In my previous post I showed how to create a scrap (a test) that logs into my example app, iReminder. To cover all the variations of username and password I created 4 different tests. Going back to the maintainability issue, for every change that I make in my login page I need to go through all the 4 tests and apply the change there too, but this time all 4 tests share the same functionality and the only difference is in the data that these tests are filling in. Luckily for me I can simplify this task by using CATJS‘s data driven capabilities.

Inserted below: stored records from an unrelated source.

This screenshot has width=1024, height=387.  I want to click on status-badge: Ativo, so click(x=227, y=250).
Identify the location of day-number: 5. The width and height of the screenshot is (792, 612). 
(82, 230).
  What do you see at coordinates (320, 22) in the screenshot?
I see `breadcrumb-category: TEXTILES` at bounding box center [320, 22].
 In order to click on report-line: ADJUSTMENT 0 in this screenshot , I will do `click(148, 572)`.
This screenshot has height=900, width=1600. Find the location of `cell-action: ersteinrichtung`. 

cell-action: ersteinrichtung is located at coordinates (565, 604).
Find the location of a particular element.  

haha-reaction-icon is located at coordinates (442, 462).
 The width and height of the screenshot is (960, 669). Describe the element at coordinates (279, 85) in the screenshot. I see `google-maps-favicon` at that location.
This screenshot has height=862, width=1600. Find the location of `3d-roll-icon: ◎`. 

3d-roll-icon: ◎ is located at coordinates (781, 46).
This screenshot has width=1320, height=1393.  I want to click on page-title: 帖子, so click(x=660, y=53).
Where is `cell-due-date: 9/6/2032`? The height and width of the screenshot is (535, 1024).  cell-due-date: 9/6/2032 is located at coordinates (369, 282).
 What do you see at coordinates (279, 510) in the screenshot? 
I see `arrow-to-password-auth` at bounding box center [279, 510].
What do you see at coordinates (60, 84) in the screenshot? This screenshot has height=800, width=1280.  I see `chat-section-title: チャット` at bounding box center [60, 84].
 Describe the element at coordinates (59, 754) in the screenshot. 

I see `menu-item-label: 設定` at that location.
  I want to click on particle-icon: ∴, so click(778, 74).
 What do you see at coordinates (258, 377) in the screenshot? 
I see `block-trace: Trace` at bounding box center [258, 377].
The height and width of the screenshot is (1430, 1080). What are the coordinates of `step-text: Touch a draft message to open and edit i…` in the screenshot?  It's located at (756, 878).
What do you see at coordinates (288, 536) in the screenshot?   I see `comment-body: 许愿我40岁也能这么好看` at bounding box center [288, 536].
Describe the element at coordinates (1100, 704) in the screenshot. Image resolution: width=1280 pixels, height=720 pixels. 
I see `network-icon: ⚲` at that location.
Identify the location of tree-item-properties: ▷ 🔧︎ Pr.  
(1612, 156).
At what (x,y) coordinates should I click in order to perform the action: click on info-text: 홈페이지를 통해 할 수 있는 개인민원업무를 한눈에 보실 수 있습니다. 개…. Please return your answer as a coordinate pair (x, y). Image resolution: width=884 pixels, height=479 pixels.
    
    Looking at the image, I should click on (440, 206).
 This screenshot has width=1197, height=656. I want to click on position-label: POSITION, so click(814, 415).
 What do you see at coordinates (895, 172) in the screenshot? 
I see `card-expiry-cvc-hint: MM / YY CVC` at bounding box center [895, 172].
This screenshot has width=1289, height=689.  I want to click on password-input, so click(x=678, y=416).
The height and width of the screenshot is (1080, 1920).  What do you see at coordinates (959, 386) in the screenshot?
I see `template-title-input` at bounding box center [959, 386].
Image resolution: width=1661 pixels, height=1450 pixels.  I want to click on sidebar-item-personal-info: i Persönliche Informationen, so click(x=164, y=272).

Firstly we need to tell CATJS to run the same test multiple times. In the test configuration file catproject.json located inside the cat-project folder the test object can get a repeat property  (line 12 in the code below) in this case I set it to 5.

{
  "_comment": {"description":"This is the cat test project"},
  "name": "reminder",
  "ip": null,
  "port": null,
  "tests": [{
    "name": "general"
  }],
  "scenarios": {
    "general": {
      "tests": [{
        "name": "test_one" , "repeat": 5
      }, {
        "name": "test_two"
      }, {
        "name": "test_three"
      }, {
        "name": "test_four"
      }]
    }
  },
  "ui": true,
  "report": {
    "format": ["console", "junit"],
    "disable": false
  },
  "assert": {
    "errors": true
  },
  "run-mode": "tests",
  "test-failure-timeout": 30
}

Now we need a place for our data, No, we don’t need to implement the retrieval functionality, CATJS makes this task easier by supplying an internal functionality for reading an external datafile. Inside the folder /cat-project/src/config we can find a JSON file called testdata.json. Any object in this file is accessible within CATJS scrap. As you can see below, I created an array of objects called “users”, each user object contains 4 fields: id, username, password and message. I populated the users array with 5 different login values.

{
    "_comment": "Test one data to verify all variations of invalid credentials",
    "users" : [
      {"id":1 , "username":"","password":"" , "message":"Missing username."},
      {"id":2 , "username":"jodoe","password":"","message":"invalid username or wrong password."},
      {"id":3 , "username":"jodoe","password":"mypass","message":"invalid username or wrong password."}
      {"id":4 , "username":"admin","password":"","message":"invalid username or wrong password."}
      {"id":5 , "username":"","password":"iamadmin","message":"Missing username."}
    ]
}

Finally, Let’s look at the scrap that reads this data. CATJS has an integration with JSPath, this means that we can use the JSPath syntax to query our datafile. CATJS‘s scrap language supports two basic query functions: @d.find(JSPath query string) and @d.random(JSPath query string). You can read more about it in the CATJS git site. In our case we need something else, we need a way to retrieve different data per each run. This time we will use CATJS’s hidden capability. Within the scrap‘s function @code we are able to access a variable that was previously defined in my javascript code. In our case, as you can see below, I define two variables, testuser and t_indx (lines 3-4). Later in my code, I assign testuser value with user data that is retrieved by calling to the  _cat.utils.TestsDB.find(“.users”)[t_indx++] function (line 18). Every time the scrap runs, the t_indx value increases by one and testuser gets the next object in the users array.

 
<script>
var testuser= "";
var t_indx=0;
</script>
	<!--
		@[scrap
		@@name catImport
		@@import[
		   /cat/lib/cat.js
		]
		]@
-->
<!--
@[scrap
	@@name  test_one
	@@embed true
	@@code	testuser= _cat.utils.TestsDB.find(".users")[t_indx++]
	@@jqm   setText("#username", testuser.username);
	@@jqm   setText("#password", testuser.password);
	@@jqm   clickButton("#loginbtn")
	@@assert ok($('#message').text()==testuser.message,"test one failed")
]@
-->

Now let’s run our test (catcli -cbs). As you can see, test_one runs 5 times. Each time the test uses different login values.

Conclusion

CATJS‘s data driven capability helps you keep your test short and simple, and eases your test code maintainability.

To summarize I can say: by using CATJS I have no dilemma. I choose to TEST.